Ученый разделял эпитеты на тавтологические (солнце красное, белый свет) и пояснительные (зеленое поле). В свою очередь в последних различал эпитет-метафору (черная тоска, мертвая тишина) и эпитет синкретический (острое слово, глухая ночь).

Любопытно наблюдение Веселовского: «эпитеты холодеют...»1. Ученый имел в виду свойство эпитетов, впрочем, как и других видов тропов, утрачивать свою новизну и экспрессивность.

Однако если Веселовский полагал, что эпитет подготовлен мета­форой, то Фрейденберг видела в античной литературе совсем иную связь: «метафора как понятийная форма подготовляется в эпитете». И далее в работе «Образ и понятие» такое развитие мысли: «...в антич­ности не всякий образ может вызвать соответствующий эпитет и не всякий образ может получить функцию эпитета. Как и в метафоре и в сравнении, и тут необходимо тождество семантических двух членов — определяющего и определяемого».

Р. Якобсон вспоминал: «...присутствуя при споре филологов о том, какие определения в поэзии можно рассматривать как эпитеты, Вла­димир Маяковский вдруг заявил, что для него в поэзии "все эпитет"»3.

Думается, выход из этого противоречия намечен Потебней, писав­шим: «...качество тропов изменчиво...»4. На примере образа горючее сердце ученый показал, как словосочетание предстает метонимией, затем становится метафорой (горючесть сердца), наконец — синекдо­хой. «Для поэтического мышления в тесном смысле слова троп есть всегда скачок от образа к значению»5 —таков вывод Потебни.
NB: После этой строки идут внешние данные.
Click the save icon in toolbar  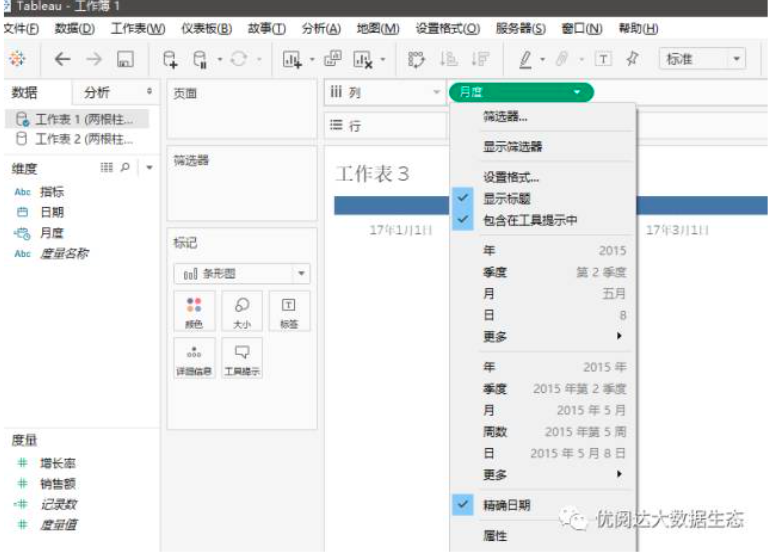126,60
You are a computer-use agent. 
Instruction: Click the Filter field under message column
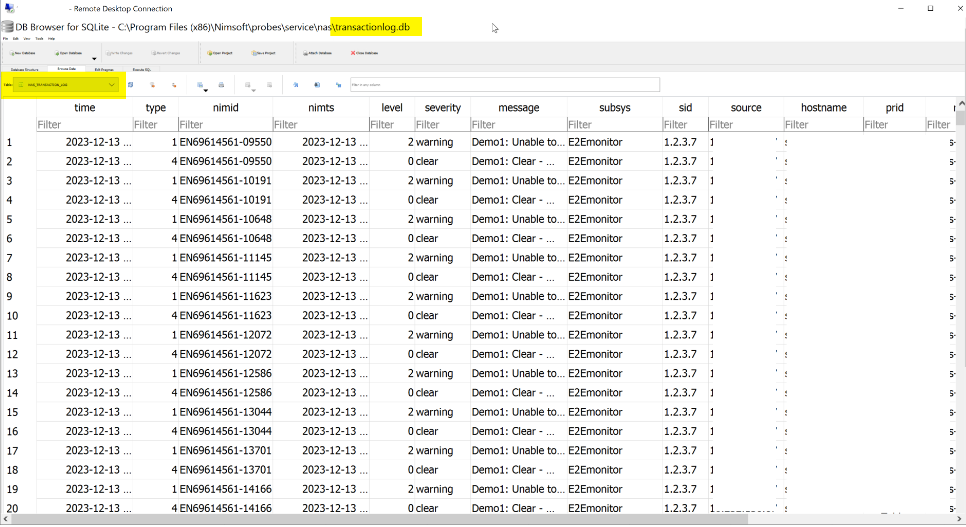pos(517,125)
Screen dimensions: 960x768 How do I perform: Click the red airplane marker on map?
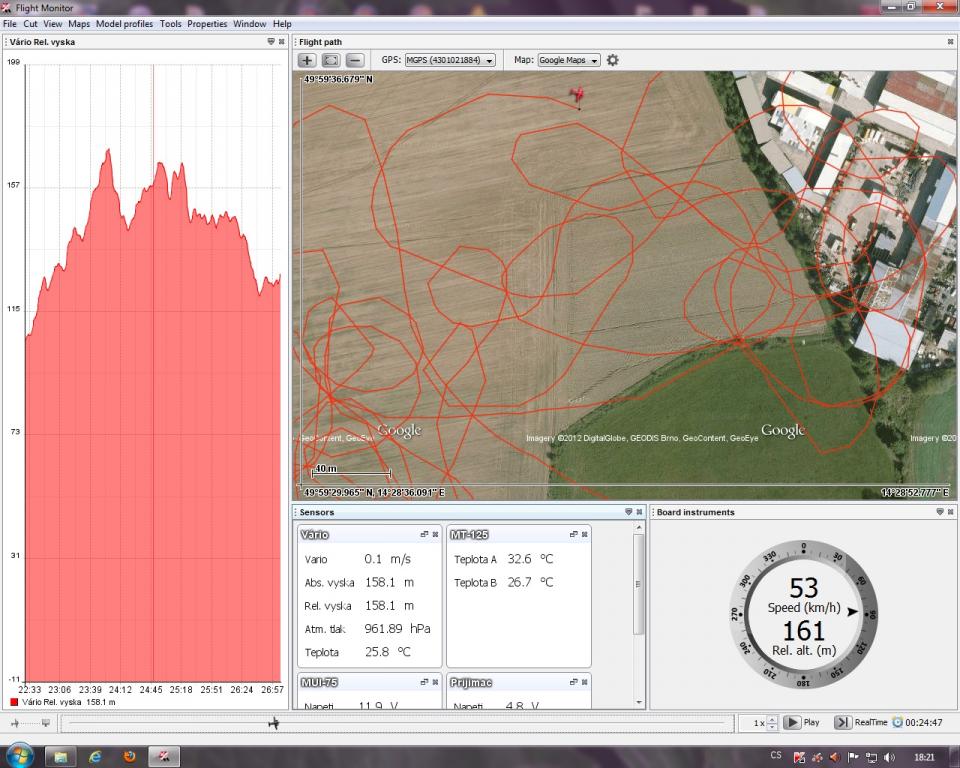click(x=577, y=94)
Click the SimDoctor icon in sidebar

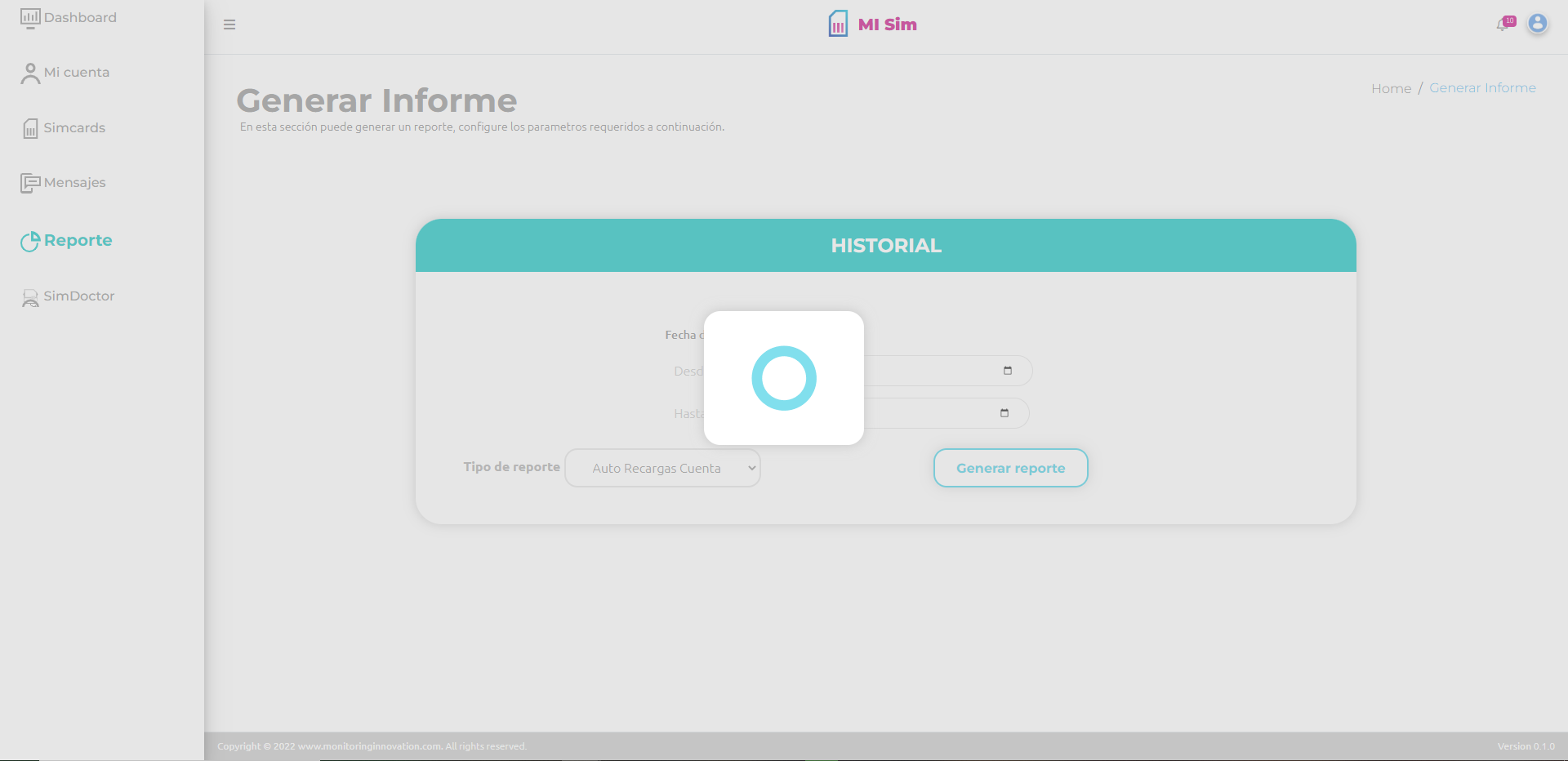(30, 297)
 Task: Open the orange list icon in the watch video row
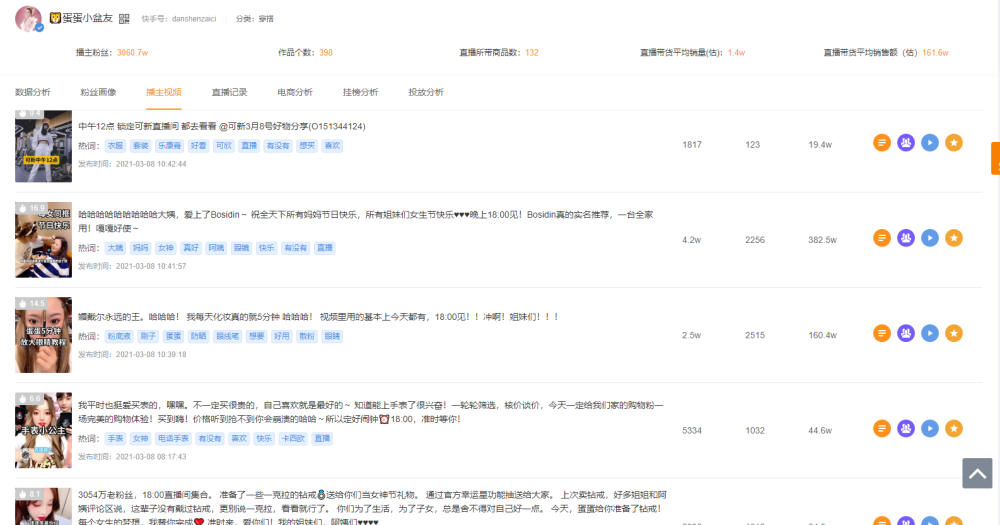[x=881, y=429]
В.М. Жирмунский считал и психологический параллелизм разновид­ностью метафоры. По его мнению, первыми заметили это явление в народной поэзии Гёте и Шамиссо. Однако ввел термин «психологи­ческий параллелизм» в научный обиход А.Н. Веселовский. Современ­ные теоретики считают, что у Веселовского речь идет о мифологическом сознании. И действительно, Веселовский размышлял о более архаичном типе образности, чем, к примеру, метафорический, возникший (как полагали Потебня и Фрейденберг) после распада мифологического сознания. Веселовский подчеркивал: под психоло­гическим параллелизмом понимается не «отождествление» человече­ской жизни с природного», не сравнение, в котором предполагается осознание «раздельности сравниваемых предметов», а «сопоставление по признаку действия, движения». Веселовский приводил пример из украинского фольклора: «дерево хилится, дерево кланяется». Затем «древний синкретизм удалялся перед расчленяющими подвигами зна­ния: уравнение молния птица (здесь и далее курсив мой.— O.K.), человек дерево сменились сравнениями: молния, как птица, человек, что дерево»1. Чем больше человек познавал себя и окружающий мир, тем заметнее ослабевала идея параллелизма. Человек освобождался от «космической связи, в которой он сам исчезал как часть необъятного, неизменного целого <...> Чем больше он познавал себя, тем более выяснялась грань между ним и окружающей природой, и идея тожде­ства уступала идее особости»2. Дальнейшее развитие образности шло другими путями. Как пишет Веселовский, «в центре каждого комплекса параллелей <...> стала особая сила, божество: на него и переносится понятие жизни, к нему притянулись черты мифа...»3.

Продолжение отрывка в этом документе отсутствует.